The “backfly” is a maneuver to fly a flexible kite backwards by acting on the trailing edge. On a 4 lines kite we act on the two back lines as “full brakes” to obtain a “backfly”. Quick chained steps are made: releasing, pulling, releasing, pulling, in order to control the fast descent.
The topic Vertical trajectory for yo-yo AWES? mentions this not orthodox way of flight without using the “backfly” term.
Now there is some videos about flyback below:
The video below perfectly shows a backfly, at 8:10, the pilot saying “full brakes”, then a complete cycle upward flight and flyback between 8:30 and 8:42 (note that the speed of the kite is roughly the same during upward flight and flyback while the kite is fully depowered during flyback):
I verified the full depower during the flyback (low quality video as I both piloted and filmed):
The control of a flyback should be possible by automated management, using suitable algorithms and tests.
For AWE it could be a way to realize a full yo-yo mode, the kite flying upward during reel-out power phase, then flying backfly during reel-in depower phase. This sort of trajectory can allow the kite to stay in its lane. So A kite-farm maximizing the space and land use, mitigating entanglement risk, is more possible.
In the sketch below a fictional huge kite (span = tether length) is replacing with several kites side by side.

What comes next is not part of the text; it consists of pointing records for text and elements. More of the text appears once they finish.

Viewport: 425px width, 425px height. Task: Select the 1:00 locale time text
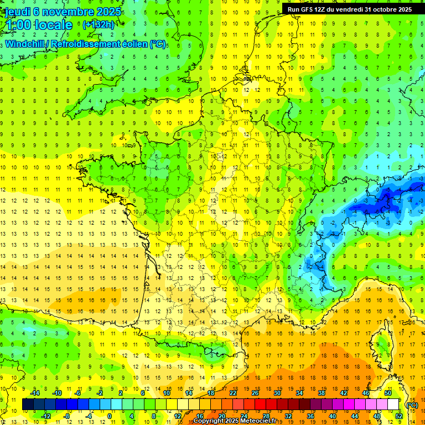39,25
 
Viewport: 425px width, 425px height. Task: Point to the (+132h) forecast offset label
98,25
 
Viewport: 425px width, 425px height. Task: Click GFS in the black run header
311,9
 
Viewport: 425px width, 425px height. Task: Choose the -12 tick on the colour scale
47,416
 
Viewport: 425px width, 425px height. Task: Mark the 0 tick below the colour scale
110,416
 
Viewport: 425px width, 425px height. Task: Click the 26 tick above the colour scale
255,393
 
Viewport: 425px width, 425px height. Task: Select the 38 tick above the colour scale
321,393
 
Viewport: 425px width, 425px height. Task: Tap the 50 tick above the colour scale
388,393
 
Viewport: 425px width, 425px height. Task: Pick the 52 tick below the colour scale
399,416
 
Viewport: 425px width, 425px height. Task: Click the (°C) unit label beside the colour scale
412,405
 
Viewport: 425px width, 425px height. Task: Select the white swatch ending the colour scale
393,405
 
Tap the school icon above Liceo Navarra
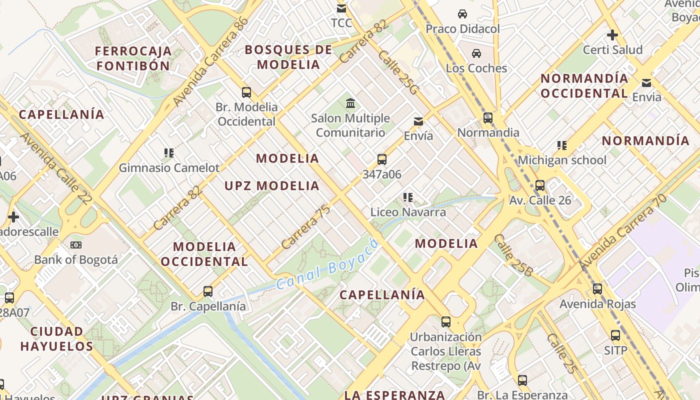click(408, 198)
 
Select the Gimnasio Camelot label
click(169, 168)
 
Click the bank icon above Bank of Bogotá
click(76, 245)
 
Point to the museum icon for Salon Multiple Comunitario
click(350, 104)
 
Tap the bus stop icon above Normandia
click(488, 118)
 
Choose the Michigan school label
click(562, 160)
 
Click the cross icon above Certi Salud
click(612, 35)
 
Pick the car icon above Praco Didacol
click(462, 14)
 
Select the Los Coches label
click(476, 68)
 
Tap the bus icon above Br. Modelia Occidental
click(246, 92)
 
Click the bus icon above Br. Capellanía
click(208, 291)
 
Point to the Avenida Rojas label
click(598, 304)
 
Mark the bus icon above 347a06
click(382, 160)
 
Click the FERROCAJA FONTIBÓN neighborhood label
click(134, 58)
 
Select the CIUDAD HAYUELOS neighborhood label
click(56, 338)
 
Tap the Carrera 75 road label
click(306, 227)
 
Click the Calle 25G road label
click(398, 72)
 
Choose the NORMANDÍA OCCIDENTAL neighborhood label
click(584, 86)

To borrow an image, let’s say that the space occupied by an AWES farm is like a racetrack or an athletics track, with lanes for each of the participants. If all participants use their respective lanes by using something similar to vertical path, the race can take place. If only one participant uses something like eight-figure with large radius turns he will have to encroach on the neighboring lanes, and the race cannot take place.